Re: v4.10-rc8 (-rc6) boot regression on Intel desktop, does not boot after cold boots, boots after reboot

From: Frederic Weisbecker
Date: Fri Feb 24 2017 - 22:29:06 EST


On Thu, Feb 23, 2017 at 07:40:13PM +0100, Pavel Machek wrote:
> On Thu 2017-02-23 17:28:26, Frederic Weisbecker wrote:
> > On Tue, Feb 14, 2017 at 08:27:43PM +0100, Pavel Machek wrote:
> > > On Tue 2017-02-14 18:59:56, Pavel Machek wrote:
> > > > Hi!
> > > >
> > > > > > > > Hmm. I moved keyboard between USB ports, and now 4.10-rc6 no longer
> > > > > > > > boots. v4.6 works ok. Let me try with keyboard unplugged... no, I
> > > > > > > > could not get it to work. I believe v4.9 and some v4.10-rc's worked,
> > > > > > > > but I'll have to double check.
> > > > > > >
> > > > > > > But all the kernel versions worked when the keyboard was plugged into
> > > > > > > its original USB port?
> > > > > >
> > > > > > Aha. So it looks difference is probably in "where is keyboard plugged
> > > > > > in" but in "reboot" vs. "cold boot". I did not do a cold boot in quite
> > > > > > a while :-(.
> > > > > >
> > > > > > Booting to grub, then hitting ctrl-alt-del is enough to make it work. Ouch.
> > > > > >
> > > > > > It happens with current Linus' tree.
> > > > >
> > > > > v4.10-rc6-feb3 : broken
> > > > > v4.9 : ok
> > > > > (v4.6 : ok)
> > > >
> > > > Hmm. It hangs during PCI fixups, and it hangs in v4.10-rc8, too.
> > > >
> > > > With debug patch below, I get
> > > >
> > > > ...1d.7: PCI fixup... pass 2
> > > > ...1d.7: PCI fixup... pass 3
> > > > ...1d.7: PCI fixup... pass 3 done
> > > >
> > > > ...followed by hang. So yes, it looks USB related.
> > > >
> > > > (Sometimes it hangs with some kind backtrace involving secondary CPU
> > > > startup, unfortunately useful info is off screen at that point).
> > >
> > > Forgot to say, 1d.7 is EHCI controller.
> > >
> > > 00:1d.7 USB controller: Intel Corporation NM10/ICH7 Family USB2 EHCI
> > > Controller (rev 01)
> >
> > Ok, I should have access soon to a EeePc 1015CX (which seem to have this controller).
> > I hope I'll be able to reproduce the issue there. If not, I'm sorry but I'll have to
> > burden you again :-)
>
> Go through more mails.

I've read the whole thread several times, I couldn't get much more clues.

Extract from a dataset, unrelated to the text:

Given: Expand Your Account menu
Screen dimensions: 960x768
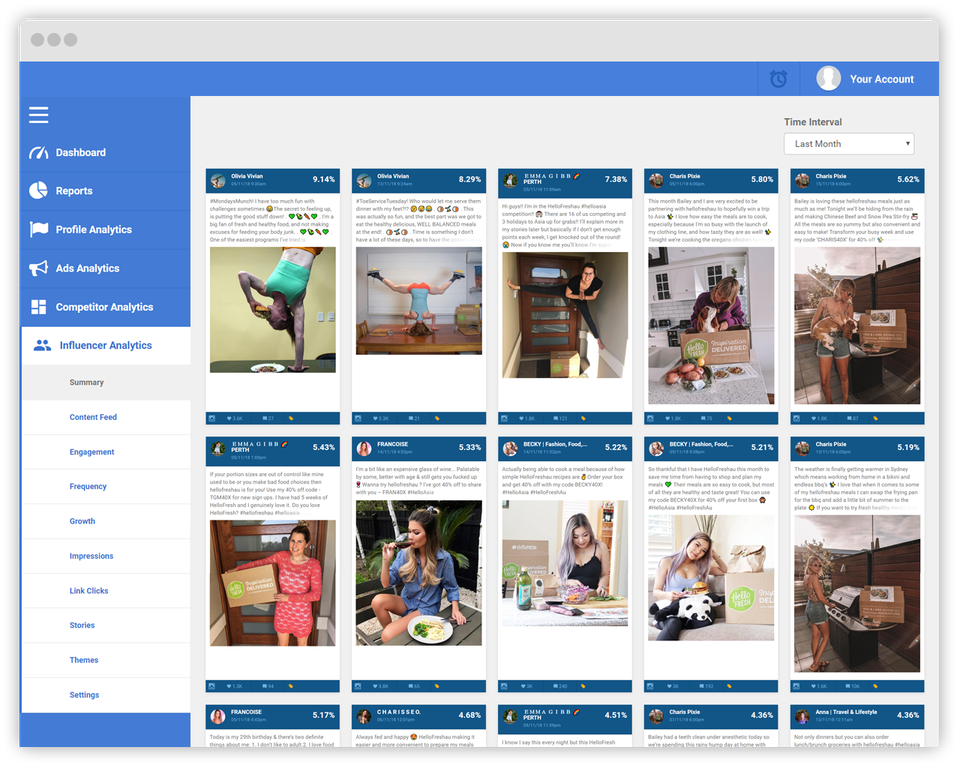Looking at the screenshot, I should tap(869, 78).
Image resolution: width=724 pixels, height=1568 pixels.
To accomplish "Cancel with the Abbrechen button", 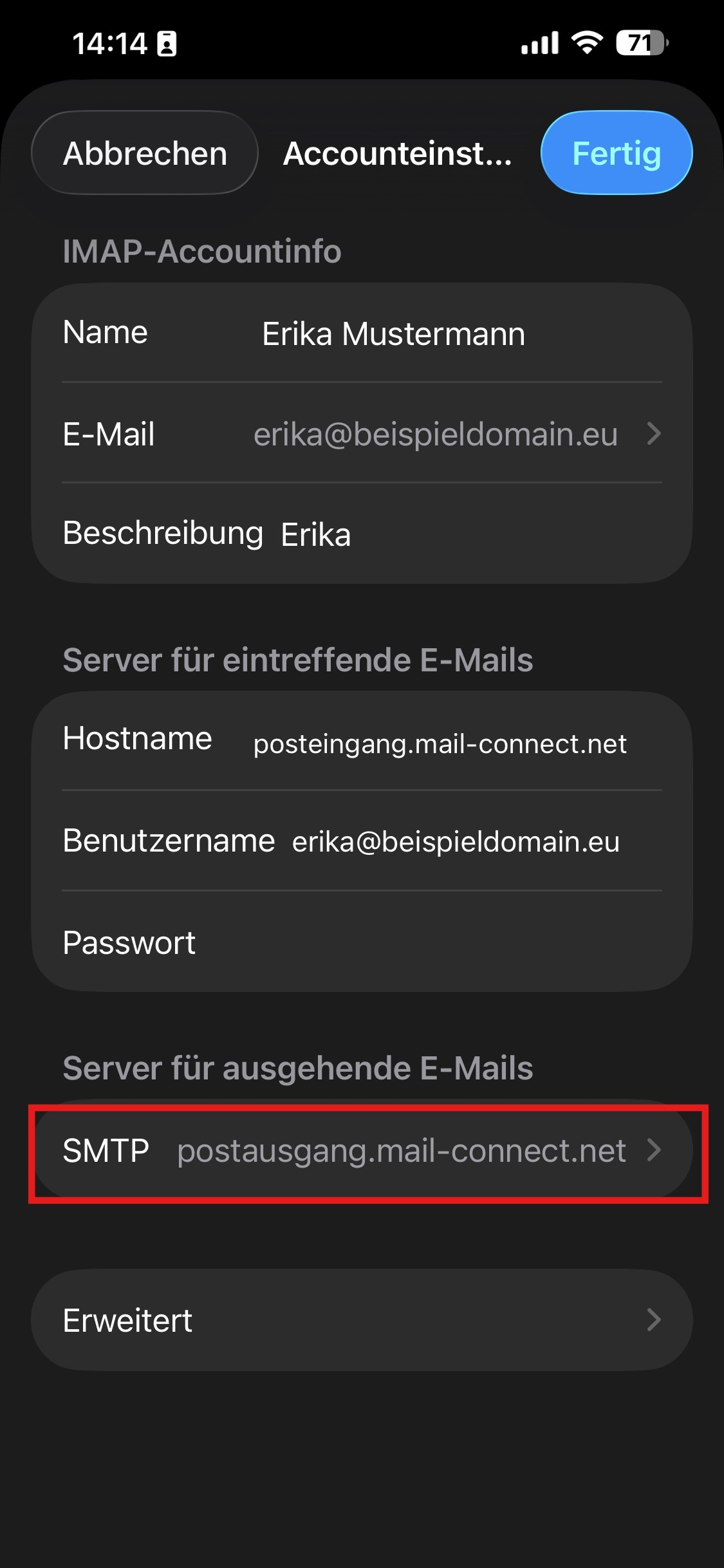I will 145,153.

> It is only reproducible after cold boot. .. so I doubt it will be easy to reproduce on another machine.

I have no idea. That's just my only hope for now.

>
> Now... I do have serial port, and I even might have serial cable
> somewhere, but.... Giving how sensitive it is, it is probably going to
> go away with console on ttyS...

We'll see how it goes. I'll be off next week and then I should get the eeepc.
I'll get back to it there.

What gets me surprised is that the tick doesn't even fire yet on pci quirks time,
at least not on my machine where the clocksource is setup afterward. That said if
some of the pci quirks are async works, it might explain some later relation with the tick.

Thanks.